Output / submission of forecast

Now that the model is built, let's read the test data and make a prediction. Let's implement and check as follows.

DataFrame dfTest = Csv.loader().load("titanic/test.csv");
DataFrame selectedDfTest = dfTest.selectColumns("Pclass", "SibSp", "Parch", "Fare");
Csv.save(selectedDfTest, "titanic/test_removed.csv");

ListDataSource dataource4test = csvLoader.loadDataSource(Paths.get("titanic/test_removed.csv"),"Survived");
List<Prediction> predicts = model.predict(dataource4test);
System.out.println(predicts);

However, CsvLoader.loadDataSource () seems to require the name of the objective variable in the second argument, and I passed" Survived ", but I get an error if test.csv does not have that" Survived ". I have.

Exception in thread "main" java.lang.IllegalArgumentException: Response Survived not found in file file:/home/tamura/git/tribuo-examples/titanic/test_removed.csv
	at org.tribuo.data.csv.CSVLoader.validateResponseNames(CSVLoader.java:286)
	at org.tribuo.data.csv.CSVLoader.innerLoadFromCSV(CSVLoader.java:244)
	at org.tribuo.data.csv.CSVLoader.loadDataSource(CSVLoader.java:238)
	at org.tribuo.data.csv.CSVLoader.loadDataSource(CSVLoader.java:209)
	at org.tribuo.data.csv.CSVLoader.loadDataSource(CSVLoader.java:184)
	at org.tribuo.data.csv.CSVLoader.loadDataSource(CSVLoader.java:138)
	at TitanicSurvivalClassifier.main(TitanicSurvivalClassifier.java:74)

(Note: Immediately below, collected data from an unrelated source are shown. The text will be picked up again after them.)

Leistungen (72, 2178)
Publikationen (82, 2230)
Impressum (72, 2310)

While complaining "Why should the objective variable be included in the CSV file", there is no help for it, so add the "Survived" column in the csv file for submission (gender_submission.csv) to DataFrame. , I decided to deceive.

DataFrame dfTest = Csv.loader().load("titanic/test.csv");
DataFrame dfSubmission = Csv.loader().load("titanic/gender_submission.csv");
DataFrame selectedDfTest = dfTest.selectColumns("Pclass", "SibSp", "Parch", "Fare");
selectedDfTest = selectedDfTest.hConcat(dfSubmission.dropColumns("PassengerId"));
Csv.save(selectedDfTest, "titanic/test_removed.csv");

ListDataSource dataource4test = csvLoader.loadDataSource(Paths.get("titanic/test_removed.csv"),"Survived");
List<Prediction> predicts = model.predict(dataource4test);
System.out.println(predicts);

When I run it thinking this time, the familiar exception is ...

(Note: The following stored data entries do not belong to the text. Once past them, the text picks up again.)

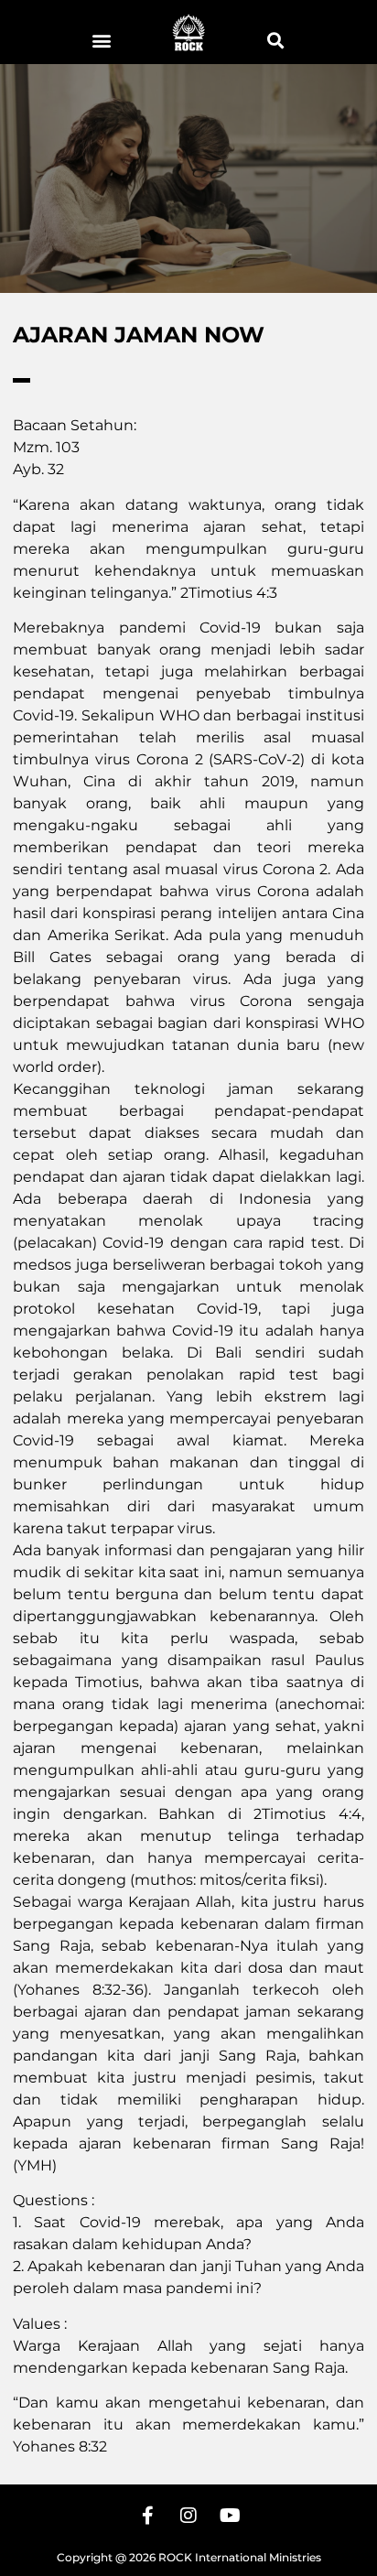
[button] (102, 40)
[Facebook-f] (147, 2515)
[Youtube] (229, 2515)
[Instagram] (188, 2515)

Exception in thread "main" java.lang.NumberFormatException: empty String
	at sun.misc.FloatingDecimal.readJavaFormatString(FloatingDecimal.java:1842)
	at sun.misc.FloatingDecimal.parseDouble(FloatingDecimal.java:110)
	at java.lang.Double.parseDouble(Double.java:538)
	at org.tribuo.data.csv.CSVLoader.innerLoadFromCSV(CSVLoader.java:260)
	at org.tribuo.data.csv.CSVLoader.loadDataSource(CSVLoader.java:238)
	at org.tribuo.data.csv.CSVLoader.loadDataSource(CSVLoader.java:209)
	at org.tribuo.data.csv.CSVLoader.loadDataSource(CSVLoader.java:184)
	at org.tribuo.data.csv.CSVLoader.loadDataSource(CSVLoader.java:138)
	at TitanicSurvivalClassifier.main(TitanicSurvivalClassifier.java:73)

Looking at test.csv, there is only one missing value in the "Fare" column ... This missing value is also an empty string (" "), not null, so DataFrame.fillNulls () cannot be used. .. As a result of examining the source code, I found that the empty string can be replaced by the following writing method.

selectedDfTest = selectedDfTest.convertColumn("Fare", s -> "".equals(s) ? "0": s);

The predicted result is now output.

[Prediction(maxLabel=(0,0.5474041397777752),outputScores={0=(0,0.5474041397777752)1=(1,0.4525958602222247}), Prediction(maxLabel=(0,0.6969779586356148),outputScores={0=(0,0.6969779586356148)1=(1,0.303022041364385}), Prediction(maxLabel=(1,0.5302004352989867),outputScores={0=(0,0.46979956470101314)1=(1,0.530200435298986}), Prediction(maxLabel=(0,0.52713643586377),outputScores={0=(0,0.52713643586377)1=(1,0.4728635641362}), Prediction(maxLabel=(0,0.5071805368465395),outputScores={0=(0,0.5071805368465395)1=(1,0.492819463153460}), Prediction(maxLabel=(0,0.5134002908191431),outputScores={0=(0,0.5134002908191431)1=(1,0.4865997091808569}),
・ ・ ・

All you have to do is save it in a CSV file for submission. It's easy to implement using Python, but it's not surprisingly easy to implement with DFLib or Tribuo, and I've looked at the documentation and source code for a while, but it may take some time, so the Java standard I implemented it in API as follows.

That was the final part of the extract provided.